Cllr Jones’ proposal was seconded by Cllr Arwel Roberts, and the committee voted to advise that the application is refused.

Both councillors cited the negative impact on protected species within the SSI area and the environment as well as the development being outside the boundary of the local development plan (LDP), and negatively affecting residents’ lives.
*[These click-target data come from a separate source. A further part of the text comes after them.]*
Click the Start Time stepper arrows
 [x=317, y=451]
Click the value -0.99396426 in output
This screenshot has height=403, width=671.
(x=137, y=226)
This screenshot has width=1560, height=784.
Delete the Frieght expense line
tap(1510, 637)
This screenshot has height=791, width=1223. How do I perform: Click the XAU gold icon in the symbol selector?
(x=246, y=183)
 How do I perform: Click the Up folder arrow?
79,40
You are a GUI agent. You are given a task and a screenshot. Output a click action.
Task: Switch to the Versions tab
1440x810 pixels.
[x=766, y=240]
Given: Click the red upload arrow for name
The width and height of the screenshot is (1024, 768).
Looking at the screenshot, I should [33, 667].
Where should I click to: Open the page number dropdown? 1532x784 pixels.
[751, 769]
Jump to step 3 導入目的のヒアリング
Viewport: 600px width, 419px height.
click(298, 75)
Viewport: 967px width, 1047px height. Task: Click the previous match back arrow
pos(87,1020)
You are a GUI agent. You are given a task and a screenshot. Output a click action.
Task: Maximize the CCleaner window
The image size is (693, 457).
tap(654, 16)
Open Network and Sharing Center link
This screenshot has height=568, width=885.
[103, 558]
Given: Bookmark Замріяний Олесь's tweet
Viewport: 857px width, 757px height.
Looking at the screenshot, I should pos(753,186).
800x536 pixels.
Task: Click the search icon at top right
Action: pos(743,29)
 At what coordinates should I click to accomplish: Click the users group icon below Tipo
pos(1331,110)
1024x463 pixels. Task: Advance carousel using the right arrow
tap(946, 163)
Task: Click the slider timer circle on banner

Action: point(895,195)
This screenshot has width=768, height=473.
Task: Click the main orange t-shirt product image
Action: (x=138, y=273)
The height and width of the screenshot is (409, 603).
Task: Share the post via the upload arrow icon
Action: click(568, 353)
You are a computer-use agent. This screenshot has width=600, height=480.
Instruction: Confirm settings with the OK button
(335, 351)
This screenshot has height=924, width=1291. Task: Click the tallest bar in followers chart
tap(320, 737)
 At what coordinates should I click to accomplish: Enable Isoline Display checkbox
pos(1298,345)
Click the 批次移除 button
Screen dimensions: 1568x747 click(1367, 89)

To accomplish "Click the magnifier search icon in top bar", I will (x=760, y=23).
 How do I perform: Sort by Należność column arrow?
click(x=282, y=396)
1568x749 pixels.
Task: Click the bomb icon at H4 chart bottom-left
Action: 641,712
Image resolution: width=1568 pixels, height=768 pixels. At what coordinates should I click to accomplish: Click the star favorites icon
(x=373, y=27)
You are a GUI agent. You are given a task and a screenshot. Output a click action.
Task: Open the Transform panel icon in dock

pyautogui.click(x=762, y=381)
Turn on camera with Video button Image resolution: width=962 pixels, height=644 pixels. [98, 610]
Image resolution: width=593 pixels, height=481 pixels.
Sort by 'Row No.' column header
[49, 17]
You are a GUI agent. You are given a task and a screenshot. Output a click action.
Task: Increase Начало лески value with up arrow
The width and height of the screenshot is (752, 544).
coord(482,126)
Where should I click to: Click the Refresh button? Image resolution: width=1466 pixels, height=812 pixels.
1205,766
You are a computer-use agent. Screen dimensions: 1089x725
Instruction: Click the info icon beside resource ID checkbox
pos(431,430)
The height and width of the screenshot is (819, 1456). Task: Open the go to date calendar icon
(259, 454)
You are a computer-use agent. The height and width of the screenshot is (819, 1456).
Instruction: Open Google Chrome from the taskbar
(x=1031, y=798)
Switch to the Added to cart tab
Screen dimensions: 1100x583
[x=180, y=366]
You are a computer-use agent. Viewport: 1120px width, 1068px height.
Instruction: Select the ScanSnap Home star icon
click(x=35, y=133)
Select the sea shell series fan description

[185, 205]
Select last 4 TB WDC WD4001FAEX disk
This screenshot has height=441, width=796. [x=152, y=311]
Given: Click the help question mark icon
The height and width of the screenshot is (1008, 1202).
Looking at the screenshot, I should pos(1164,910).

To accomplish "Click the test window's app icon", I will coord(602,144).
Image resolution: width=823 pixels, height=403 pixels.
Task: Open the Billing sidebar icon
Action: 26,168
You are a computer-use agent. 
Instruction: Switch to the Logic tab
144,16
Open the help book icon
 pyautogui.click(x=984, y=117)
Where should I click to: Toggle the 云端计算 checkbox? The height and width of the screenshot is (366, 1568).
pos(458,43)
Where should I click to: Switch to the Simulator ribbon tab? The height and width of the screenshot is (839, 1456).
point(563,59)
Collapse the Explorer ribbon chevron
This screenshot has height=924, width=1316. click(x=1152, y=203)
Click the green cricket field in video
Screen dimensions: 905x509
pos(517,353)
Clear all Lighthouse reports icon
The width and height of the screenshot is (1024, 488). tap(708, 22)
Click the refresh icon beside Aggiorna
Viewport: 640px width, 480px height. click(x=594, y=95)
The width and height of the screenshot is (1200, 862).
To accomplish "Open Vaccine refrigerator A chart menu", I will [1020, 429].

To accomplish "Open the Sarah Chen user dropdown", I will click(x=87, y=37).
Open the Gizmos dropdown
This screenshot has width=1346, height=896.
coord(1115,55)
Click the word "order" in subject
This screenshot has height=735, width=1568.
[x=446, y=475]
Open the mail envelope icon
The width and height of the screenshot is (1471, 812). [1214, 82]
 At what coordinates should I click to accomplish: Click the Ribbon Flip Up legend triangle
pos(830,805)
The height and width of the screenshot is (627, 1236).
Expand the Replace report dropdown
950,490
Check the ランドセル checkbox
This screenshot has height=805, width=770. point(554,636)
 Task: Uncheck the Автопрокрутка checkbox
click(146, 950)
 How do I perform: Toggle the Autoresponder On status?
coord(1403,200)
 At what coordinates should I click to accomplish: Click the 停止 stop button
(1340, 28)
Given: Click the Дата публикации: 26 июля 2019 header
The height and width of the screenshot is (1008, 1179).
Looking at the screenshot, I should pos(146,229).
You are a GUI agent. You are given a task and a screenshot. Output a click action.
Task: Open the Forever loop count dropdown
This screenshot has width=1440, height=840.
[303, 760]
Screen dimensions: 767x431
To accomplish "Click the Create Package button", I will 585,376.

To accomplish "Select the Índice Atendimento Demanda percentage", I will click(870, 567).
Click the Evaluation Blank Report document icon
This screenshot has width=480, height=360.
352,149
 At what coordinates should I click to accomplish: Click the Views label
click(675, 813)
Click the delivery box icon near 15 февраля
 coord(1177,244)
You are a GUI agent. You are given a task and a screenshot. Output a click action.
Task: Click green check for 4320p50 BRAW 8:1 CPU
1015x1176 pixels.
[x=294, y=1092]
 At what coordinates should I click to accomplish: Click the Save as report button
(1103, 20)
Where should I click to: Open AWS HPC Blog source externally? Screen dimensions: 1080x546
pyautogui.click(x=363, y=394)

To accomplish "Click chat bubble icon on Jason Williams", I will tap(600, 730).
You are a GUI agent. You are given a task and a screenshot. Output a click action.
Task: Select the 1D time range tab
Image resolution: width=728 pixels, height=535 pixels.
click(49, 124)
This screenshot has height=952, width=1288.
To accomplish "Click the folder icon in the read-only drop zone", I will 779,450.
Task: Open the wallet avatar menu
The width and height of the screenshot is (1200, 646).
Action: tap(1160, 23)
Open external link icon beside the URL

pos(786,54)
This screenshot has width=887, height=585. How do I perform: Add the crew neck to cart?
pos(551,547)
Denbigh Town Council had also objected, listing reasons that included environmental issues, wellbeing, damage to properties, dust and noise pollution, loss of green spaces/public space for recreational purposes, and traffic on an already busy road.

The town council claimed the development would be of no benefit to Denbigh residents, insisting there was no need for the products from the quarry in Denbighshire.

North Wales Wildlife Trust also objected to the planning application and had concerns about the impact on wildlife.

Cllr Pauline Edwards added: “The concerns people have are around increased noise and dust and particles in the air from both the quarry and the heavy traffic and unacceptable levels of noise from the quarry, including machinery and operational noise, loss of green space and the loss of environment used for leisure activities, and the loss of a well-used public footpath, which has historical importance to many.”

She added that the people of Denbigh would be ‘sentenced to 25 years of noise’ when the limestone wasn’t required locally.
Cllr Jon Harland also had concerns about the environment.

“The extension of this quarry will yield 4.4 million tonnes of limestone. If this is used for the production of cement, that will give off an extra 4.3 million tonnes of carbon dioxide to the atmosphere,” he said.

“This represents 285,000 tonnes per year over the next 15 years. The council’s net carbon zero position in 2020 was only 16,500 tonnes per year, almost 20 times lower.”

Cllr Arwel Roberts said: “It is going to affect people who live in the town. The air is going to be affected. Also the houses that are nearby. I cannot be in favour of the quarry.”

But speaking in favour of the quarry extension and representing Breedon, Mr Malcom Ellis said: “The application in front of you is to provide limestone for the area for another 20 years, around then.

“It will give benefits to the community and the economy, to reduce the carbon footprint, and (promote) sustainability.

“The approval of the request will give a future to the quarry and also job security to around 100 workers and their families, directly and indirectly.”

He added: “It would ensure a supply of limestone for the area, rather than transfer from quarries in Derbyshire or further afield.”

Denbighshire will now inform the Welsh Government it opposes the application whilst the holding order is in place and officials decide who will make the final decision.